- [Extracted material]

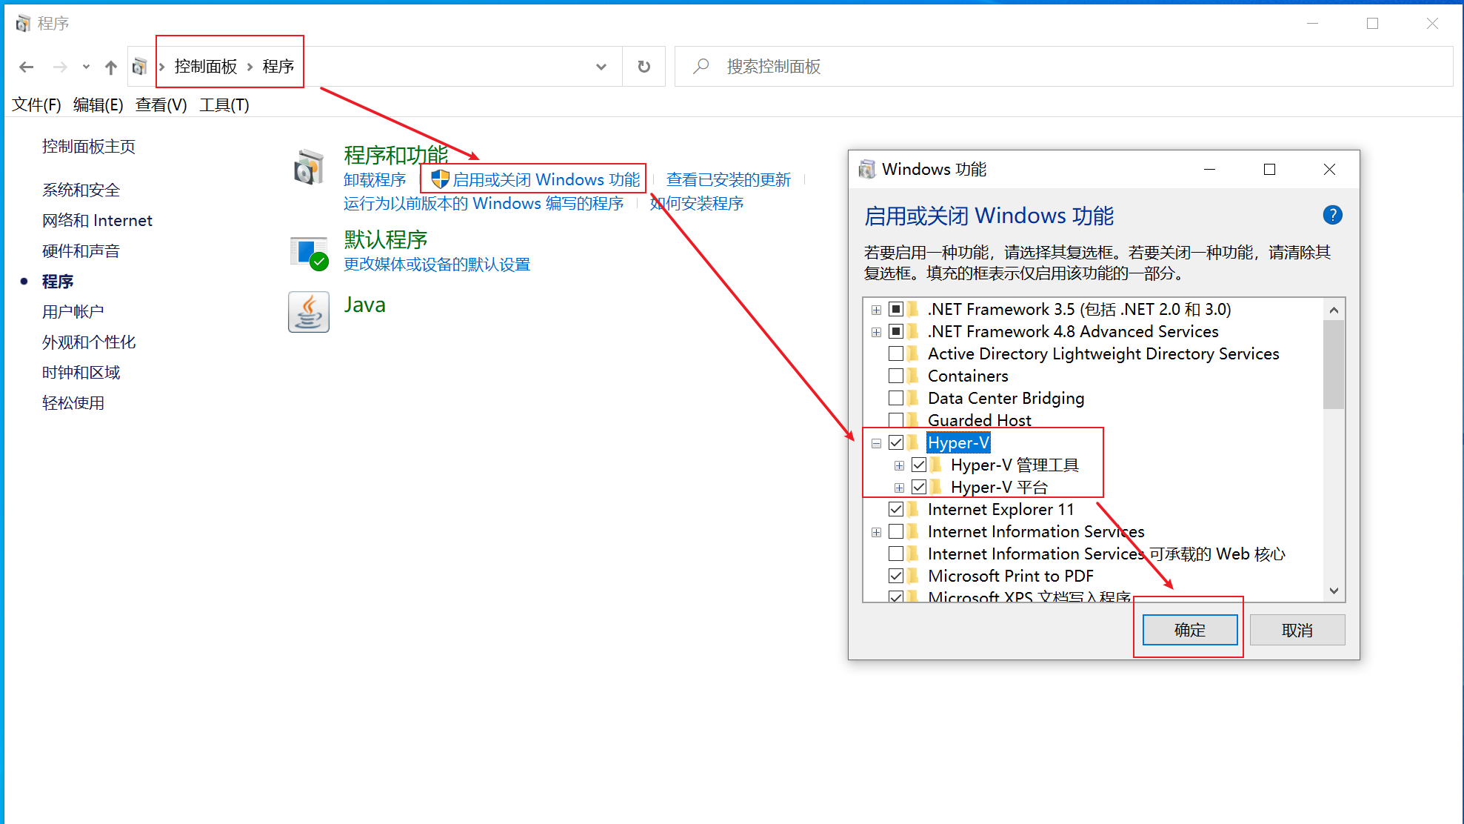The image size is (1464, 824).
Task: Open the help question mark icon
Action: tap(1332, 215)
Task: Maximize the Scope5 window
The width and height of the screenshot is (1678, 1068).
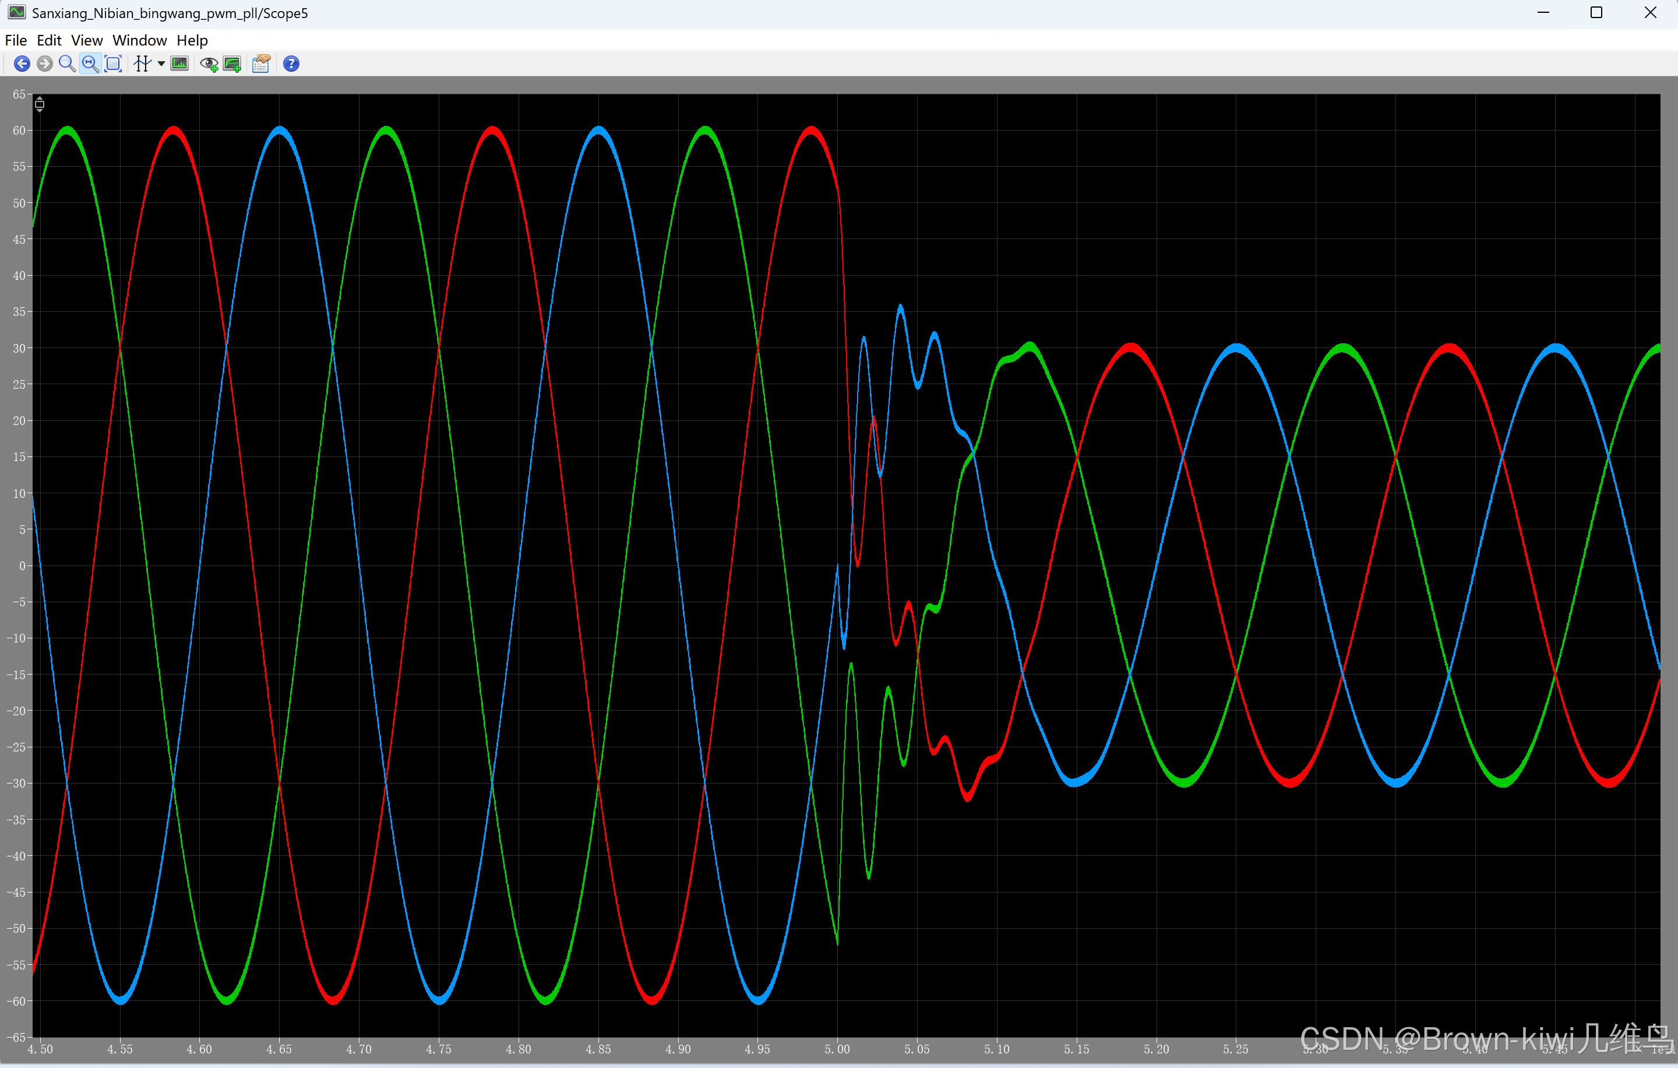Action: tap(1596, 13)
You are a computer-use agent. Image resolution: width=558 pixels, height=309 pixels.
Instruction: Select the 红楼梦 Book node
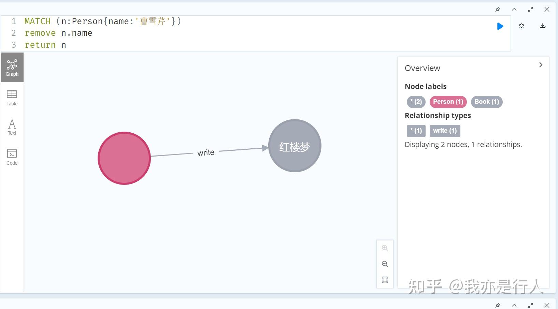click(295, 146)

- [What you will do] Starting at the line that contains "The width and", retype every line through the end of the material exactly as written, including both end lines but no pictures.

- [Answer to this exercise]
The width and height of the screenshot is (1678, 1068).
Action: tap(1596, 13)
You are a computer-use agent. Image resolution: width=558 pixels, height=309 pixels.
Instruction: Select the 红楼梦 Book node
click(295, 146)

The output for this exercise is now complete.